Et maintenant, trêve de tragédie, je vais me préparer un énôrme kouskous :  j'ai très faim.

Que la puissance de Descartes & Diderot soit avec toi !

Smile to the world, and the world will smile with you.

Bizous, Courage, et l'inoubliable Tralalala© (marque déposée par Zak & Nonow).

Liliblue3 / 21/11/200721-11-2007

Bonsoir !

Je suis contente que tu couches toujours tes pensées sur le net, ça me prouve au moins que tu ne fais pas de rechute et que tu combats contre l'autre TOI

Tout le monde a tendance à se déprécier, seulement parfois, il faut savoir voir ces qualités, je ne sais pas ce qui te donne une si mauvaise opinion de toi-même mais personne n'est parfait alors échouer qq part n'est pas une catastrophe !
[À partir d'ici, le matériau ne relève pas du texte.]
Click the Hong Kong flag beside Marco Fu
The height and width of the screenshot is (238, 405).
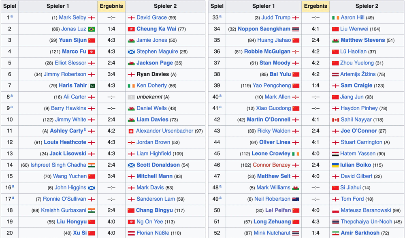pos(92,51)
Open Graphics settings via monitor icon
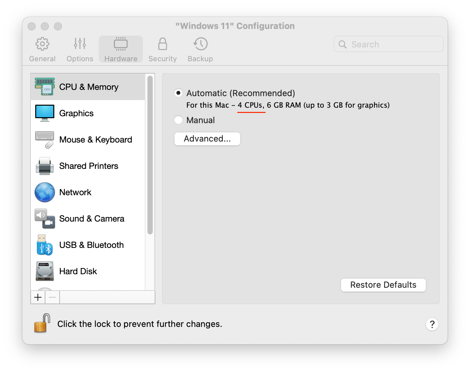This screenshot has width=470, height=372. pos(45,113)
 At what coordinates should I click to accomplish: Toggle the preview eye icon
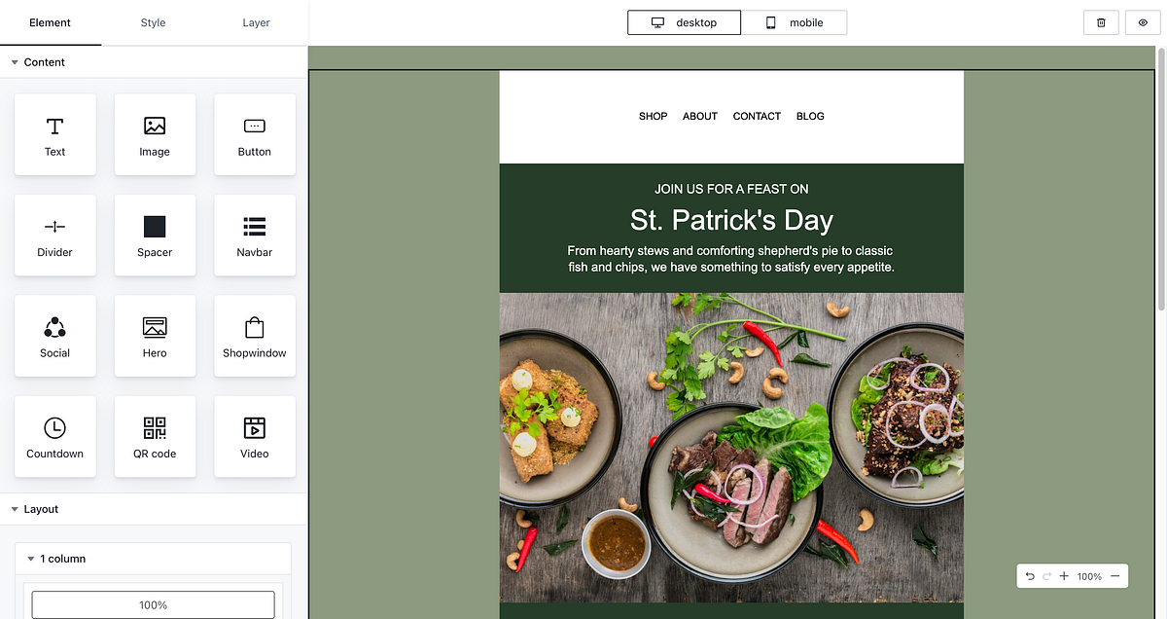pyautogui.click(x=1143, y=21)
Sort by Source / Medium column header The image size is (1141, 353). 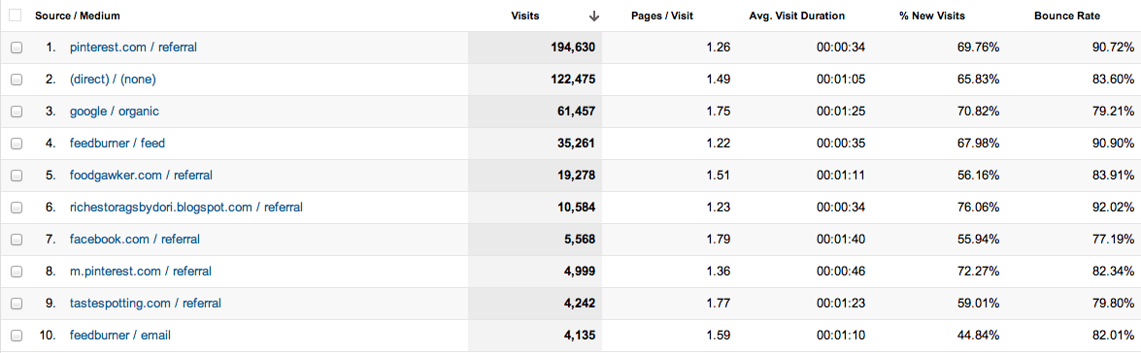coord(77,16)
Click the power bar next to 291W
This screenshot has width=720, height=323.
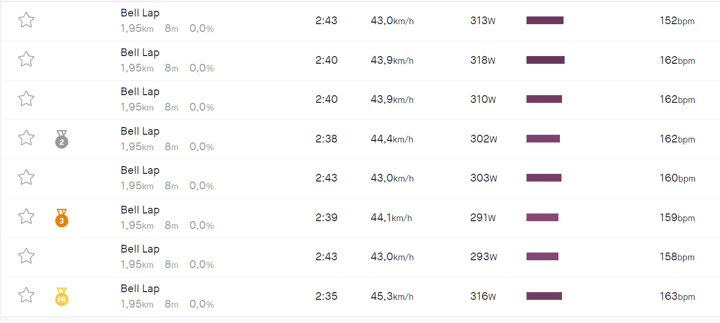[542, 218]
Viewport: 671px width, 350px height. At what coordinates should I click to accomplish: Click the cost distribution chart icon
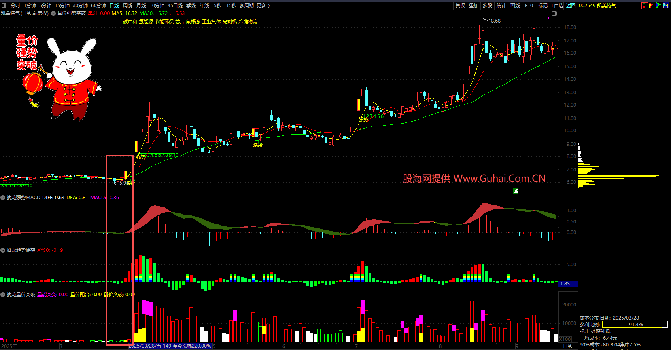(645, 6)
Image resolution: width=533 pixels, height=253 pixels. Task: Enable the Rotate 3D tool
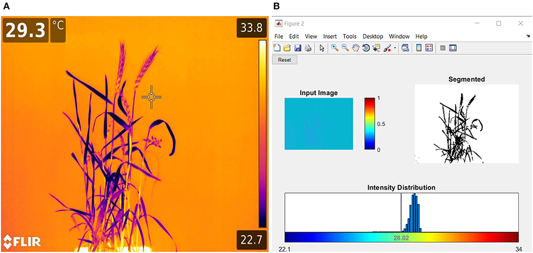pyautogui.click(x=366, y=48)
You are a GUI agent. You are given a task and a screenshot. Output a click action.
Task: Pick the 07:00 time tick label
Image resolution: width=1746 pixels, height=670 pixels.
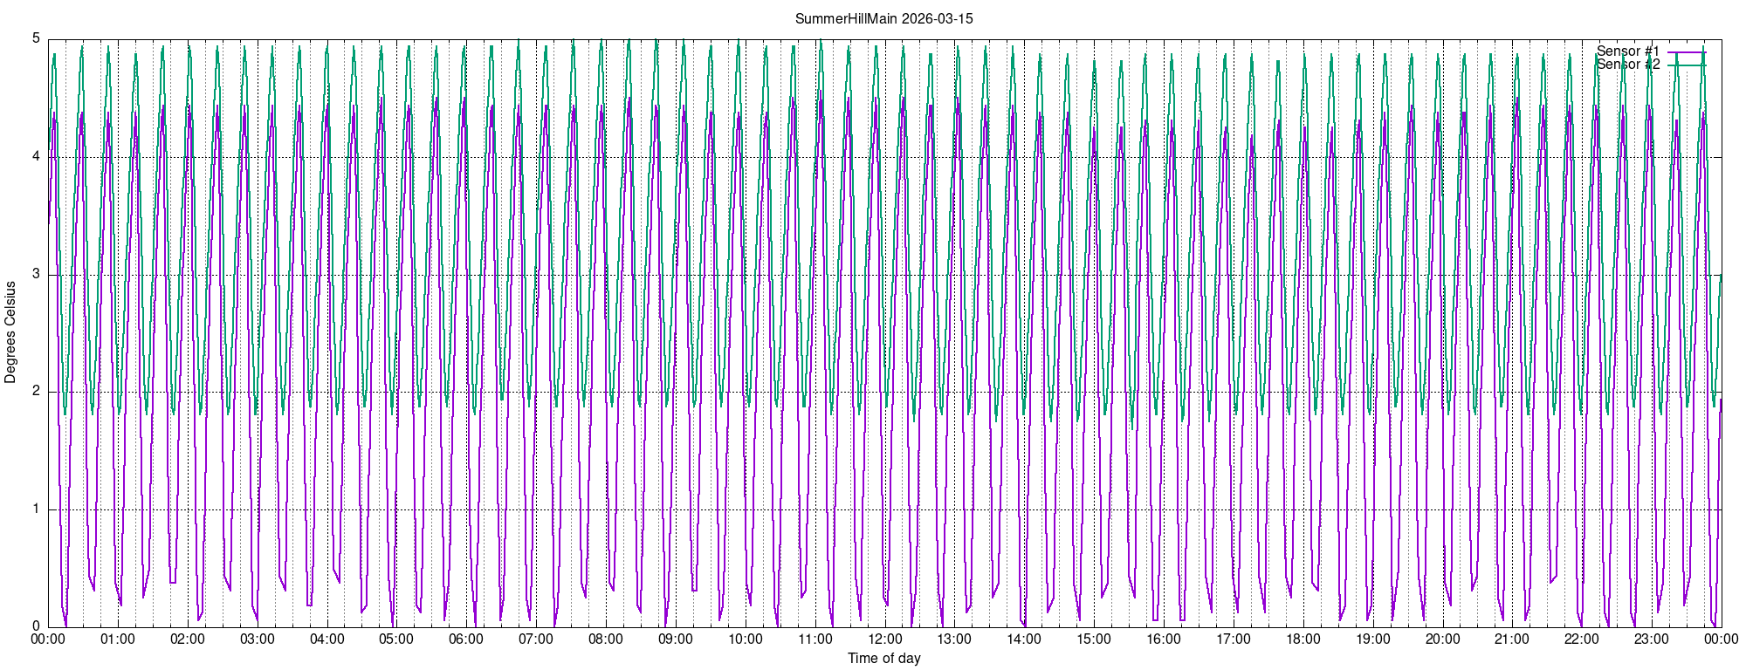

Il faut que tu positves, respires un grand coup et pense aux gens qui t'aiment et qui doivent s'inquiéter pour toi !

Avec tout mon soutien même si je ne sais pas vraiment comment l'exprimer.

Grosses bises

Lili 

MokieHistoire20-11-2007


...


Mon com arrive un peu trop tard ?


J'espère que tu as résisté... Même si je ne comprends pas vraiment l'auto-mutilation, comme je ne l'ai jamais pratiqué, je comprends un peu la dépendance. La comparaison n'est pas bonne, mais ça doit être un peu comme se ronger les ongles et la peau pour moi, en beaucoup plus douloureux et grave... En tout cas, j'arrive pas à m'arrêter.

Je trouve ça bien que tu écrives, pour décompresser. C'est une bonne manière d'évacuer, et en plus tu écris bien ! Mais la recherche de l'esthétique passe après le contenu de ton texte, n'est-ce pas ?

Je ne sais pas trop quoi te dire... Que tu n'es pas inutile, etc, me paraît être une évidence... De toutes façons, je ne sais même pas à quel point tu souffres.

Bref, les choses ne sont sûrement pas celles que tu crois. Tout n'est quand même pas si noir...

Avec tout mon soutien pour l'avenir...

Mokie.

Liliblue1 / 19/11/200719-11-2007

Que dire après ce genre d'écrit sauf te répeter ce que tous tes proches doivent te dire :tu n'es pas initule, personne sur cette terre ne l'est, pas même le crétin qui grille un feu et écrase un bambin, pas même la mouche qui t'empêche de dormir le dimanche matin alors que tu rêves d'une grasse matinée.

Je connais peu de chose de l'auto mutilation et ta façon d'en parler me fait peur mais j'espère que ce petit message te donnera le soutien dont tu as besoin et t'accompagnera au moins ce soir pour que tu ne fasses pas de bêtise.

Je t'embrasse fortement, espérant que tu coucheras tes autres pensées plutôt que de te faire du mal.